DATASET EXCERPTS:
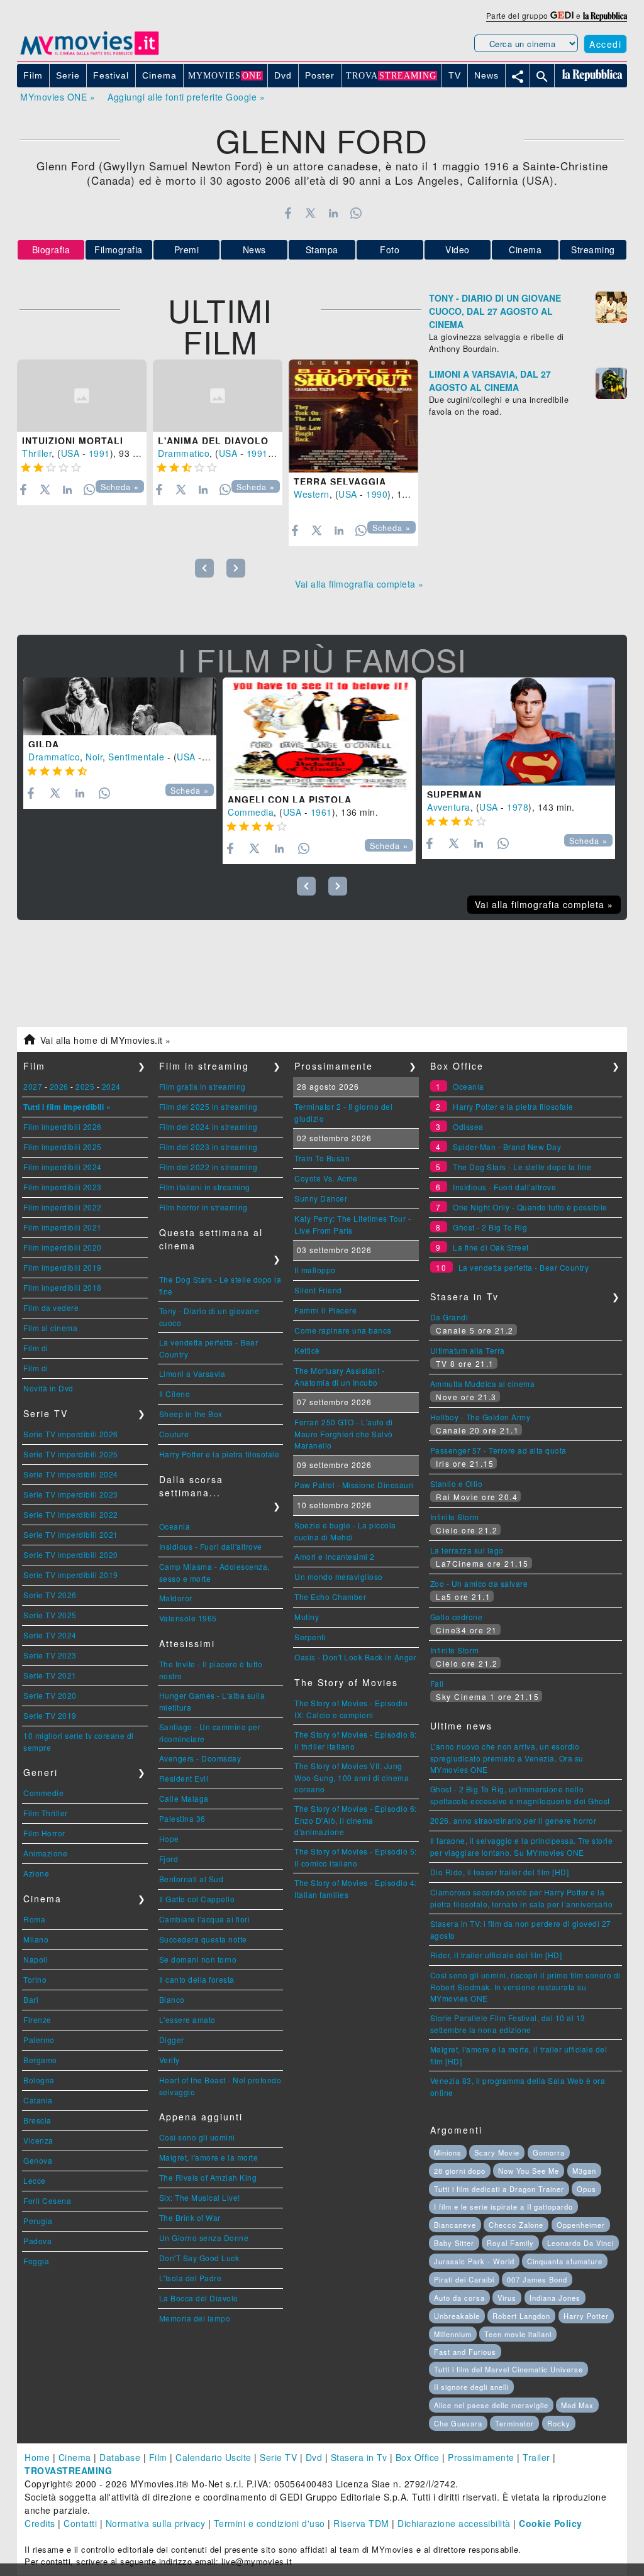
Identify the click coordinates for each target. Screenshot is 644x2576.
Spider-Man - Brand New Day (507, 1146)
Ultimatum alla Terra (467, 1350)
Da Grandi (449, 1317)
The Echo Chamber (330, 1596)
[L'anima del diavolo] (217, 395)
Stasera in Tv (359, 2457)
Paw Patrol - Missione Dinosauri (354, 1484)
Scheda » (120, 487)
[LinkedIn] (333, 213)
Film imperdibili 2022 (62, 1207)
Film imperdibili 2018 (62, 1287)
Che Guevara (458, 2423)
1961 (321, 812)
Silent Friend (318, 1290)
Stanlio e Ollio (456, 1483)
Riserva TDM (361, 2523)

GOAL OF THE EXERCISE: Your answer must consist of every line in the listing that contains "imperdibili".

TASK OUTPUT:
Film imperdibili 2022 (62, 1207)
Film imperdibili 2018 (62, 1287)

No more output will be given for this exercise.